→ **What you will do**:
Turn the material below into a numbered list with one line per item, dropping any blank lines.

→ **Data provided**:
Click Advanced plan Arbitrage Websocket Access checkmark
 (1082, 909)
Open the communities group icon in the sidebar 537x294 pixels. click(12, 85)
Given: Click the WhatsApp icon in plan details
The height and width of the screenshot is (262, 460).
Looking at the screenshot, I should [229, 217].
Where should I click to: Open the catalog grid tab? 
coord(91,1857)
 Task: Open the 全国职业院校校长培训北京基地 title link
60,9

→ **Response to this task**:
1. Click Advanced plan Arbitrage Websocket Access checkmark
2.  (1082, 909)
3. Open the communities group icon in the sidebar 537x294 pixels. click(12, 85)
4. Given: Click the WhatsApp icon in plan details
5. The height and width of the screenshot is (262, 460).
6. Looking at the screenshot, I should [229, 217].
7. Where should I click to: Open the catalog grid tab? 
8. coord(91,1857)
9.  Task: Open the 全国职业院校校长培训北京基地 title link
10. 60,9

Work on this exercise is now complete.